I was 22 years old when my sister Ayan died. She was 19, a freshman in college, and on her way to school when the gold sedan she was in collided with a box truck less than 10 minutes from campus. Heading home early from my practicum at a nearby high school, I was met at the door by two police officers bearing news of her death. I had forgotten my phone at home that day and arrived to a slew of missed calls and text messages from my mother. Hand shaking, I called her back.
“Thank God you’re O.K.,” she said, panic making her voice nearly unrecognizable. “I’m on my way home. What’s going on?”
I looked at the officers, awkward and out of place in our living room. I ignored her pointed question. “Drive safe,” I said, feigning a strength that would buckle my knees as soon as I hung up.
How poetic that I, keeper of my sister’s secrets during her life, had to, for at least a short while, keep the secret of her death.
Ayan wasn’t just my sister. She was also my best friend and first teacher. Our relationship taught me some of the most important lessons of my life: How to earn someone’s trust and what happened when you violated it, how to love unconditionally and how to be loved in that same way, how to apologize when you hurt someone and how to forgive someone who had hurt you.
Like many sisters, we did hurt each other with brutal regularity. Sisterhood is a terrain shaped by the ennui that characterizes suburban girlhood. Ayan and I often had no one to take our angst out on but each other.

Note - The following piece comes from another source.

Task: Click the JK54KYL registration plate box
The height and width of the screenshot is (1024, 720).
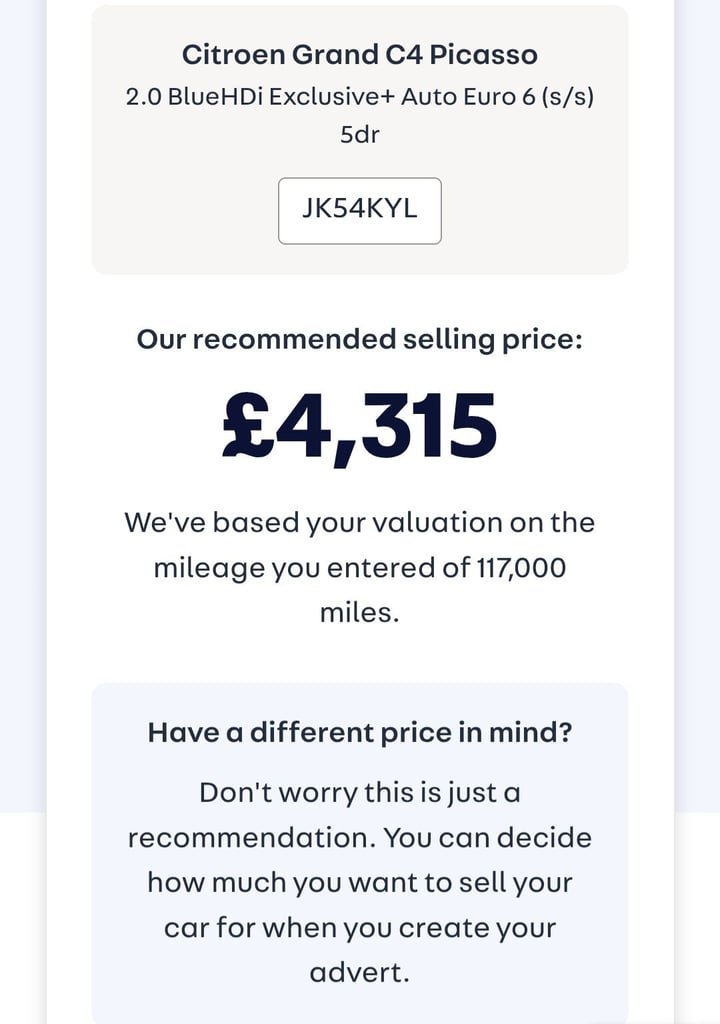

After her death, I played the reel of our relationship in my mind on a loop, wrecked by guilt over all my shortcomings as a sister. We were young, and I thought youth made us infallible. I knew we would not live forever, but I thought we would live long enough. I made a list of all the things I would do differently if I had a second chance. Bring her back, I bargained with a God I felt had betrayed me: Bring her back and I promise I will be a better sister.
In another reel, one recorded by my father in 1995, the year my sister was born, my mother and I have a conversation. “Do you know there’s a baby in my belly?” she asks me in Somali. I am 4 years old in the video, and playing with a doll at her feet. “What should I name her?”

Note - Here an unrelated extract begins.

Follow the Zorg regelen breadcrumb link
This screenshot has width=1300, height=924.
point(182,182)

“Name her Ayan,” I say. The camera pans over my face, my hands, my doll’s brown plastic legs. Ayan: a classic Somali name meaning lucky.
Stuck in a past I could not forgive myself for and the future I imagined Ayan and I would have together, I neglected my relationship with our younger sister, Idil. As the middle sister, Ayan had been the buffer in the eight years between Idil and me. After her death, grief became the bridge we met on.
As the amount of time we spent together increased, so did the frequency of our fighting. Reeling from Ayan’s death, anger was an easier emotion to reckon with than sorrow. Usually our arguments were the ordinary grievances that pepper any relationship, but sometimes we would have huge blowouts. We often compared one another to Ayan who was, as the dead often are, perfect in our memory. Neither one of us measured up.
As the years dulled the sharpness of grief, our relationship grew less turbulent. The pain that made it difficult for us to connect became the glue that bound us together. And while our relationship was forged by loss, it has been refined by the mundane moments that make up sisterhood. We binge watch T.V. together and simmer in betrayal when one person watches an episode without the other. We share clothes, and Idil has ruined more than a few of my favorite sweaters. In the car together, we sing loud and off-key, messing up the lyrics to whatever Top 40 song is popular at the moment.
Idil is 19 now, her life blossoming at the same age Ayan was when her life ended. Like Ayan, she is also a pre-med student. While the similarities between the two of them are haunting, the greatest gift has been getting to know Idil as a young woman in her own right, outside the shadow of Ayan’s ghost.
Recently, while I was on vacation on the East Coast, a phone call jolted me awake at 4 in the morning. It was Idil. It was 1 a.m. in her dorm room at the University of Oregon. Through her sobs, I pieced together that she had failed a chemistry exam and was worried that her dreams of medical school were over.
“It’s going to be O.K.,” I assured her. A college freshman, she is sleepless and prone to wild bouts of panic. I try to be the voice of reason in the midst of her imagined catastrophe. Since the start of the school year, these middle-of-the-night phone calls have become a staple in our relationship. It was only when I forgave myself for my past failures as a sister, that I could focus on being a better one in the present.
Ayan’s life and unexpected death have taught me so much. Despite the meaning of her name, I am the lucky one. Grief is a profound teacher, but it is anguish long before it is enlightenment. I am better for the things I have learned, and I have my sisters to thank for the most important education of my life: Ayan, my first teacher, and Idil, my second chance.
Jamila Osman is a Portland-based writer working on a memoir.